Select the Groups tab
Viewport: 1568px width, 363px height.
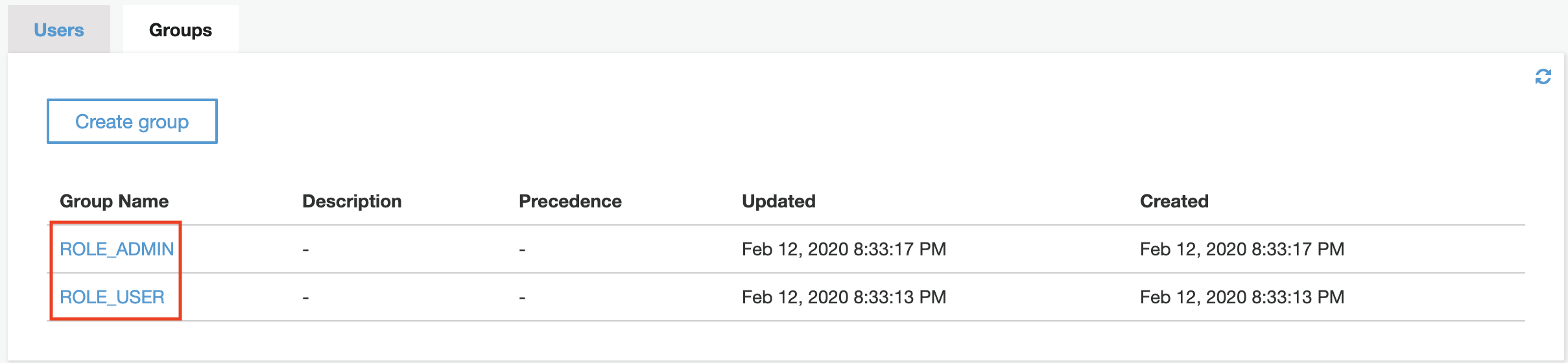click(180, 30)
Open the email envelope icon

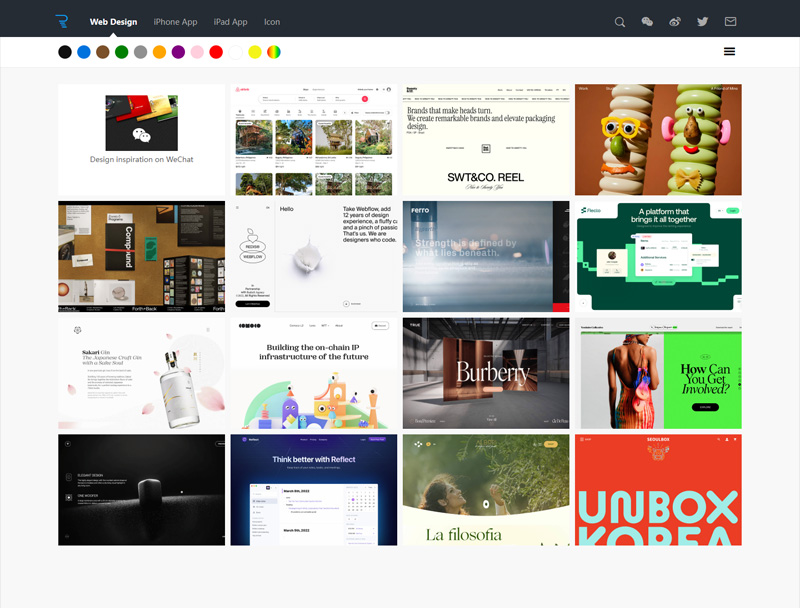click(x=731, y=22)
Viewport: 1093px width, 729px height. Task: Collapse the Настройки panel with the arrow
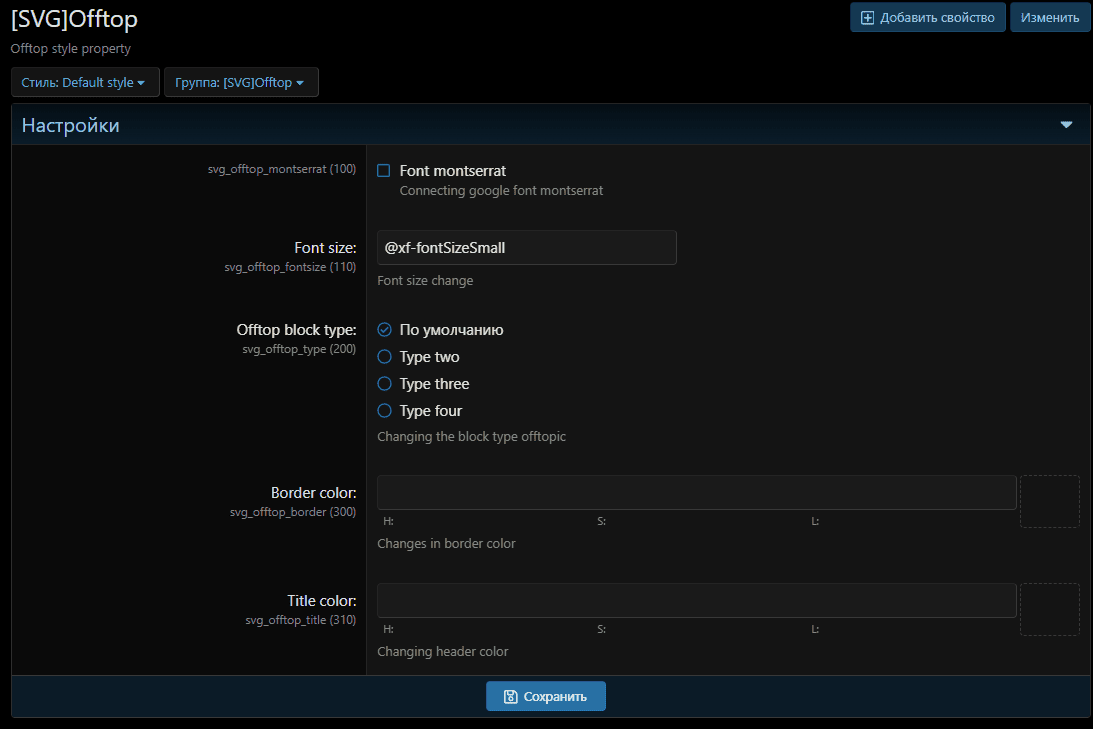[x=1066, y=125]
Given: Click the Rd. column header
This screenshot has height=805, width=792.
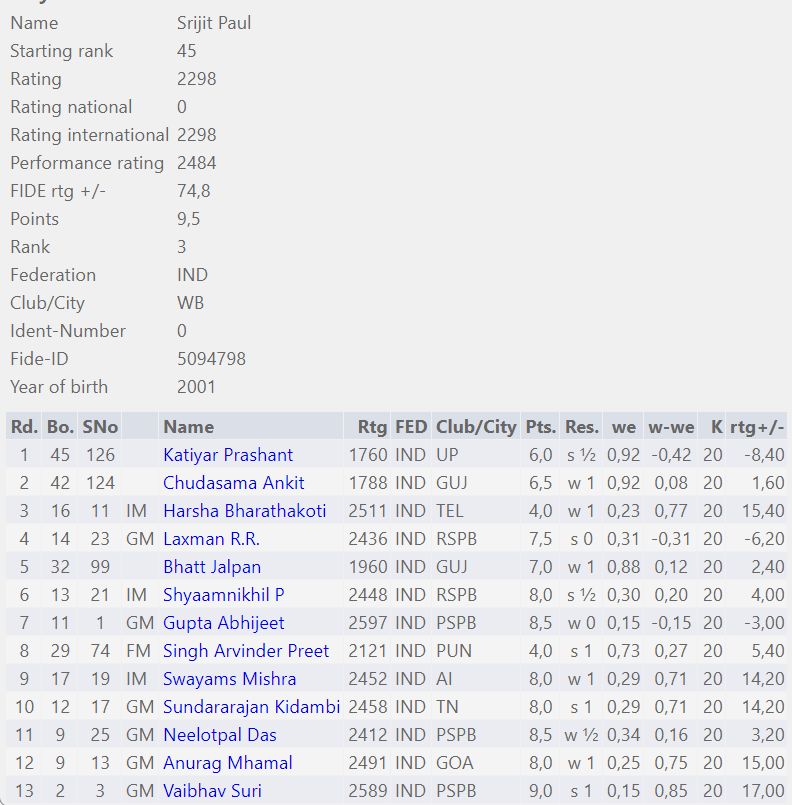Looking at the screenshot, I should (x=24, y=427).

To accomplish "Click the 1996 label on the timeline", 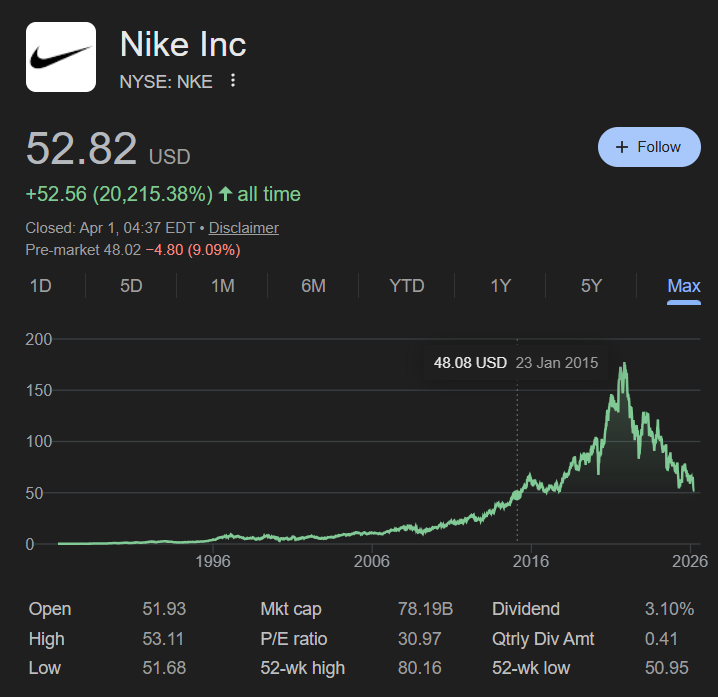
----
Transcribe, word for word, the line holding "Viewport: 1568px width, 363px height." and all lines after it in the entries above, ending with the last. Only those lines; no pictures.

### Answer section
Viewport: 1568px width, 363px height.
click(180, 30)
Open the email envelope icon

click(x=731, y=22)
Viewport: 1093px width, 729px height. Task: Collapse the Настройки panel with the arrow
[x=1066, y=125]
Given: Click the Rd. column header
This screenshot has height=805, width=792.
Looking at the screenshot, I should (x=24, y=427).

To accomplish "Click the 1996 label on the timeline", 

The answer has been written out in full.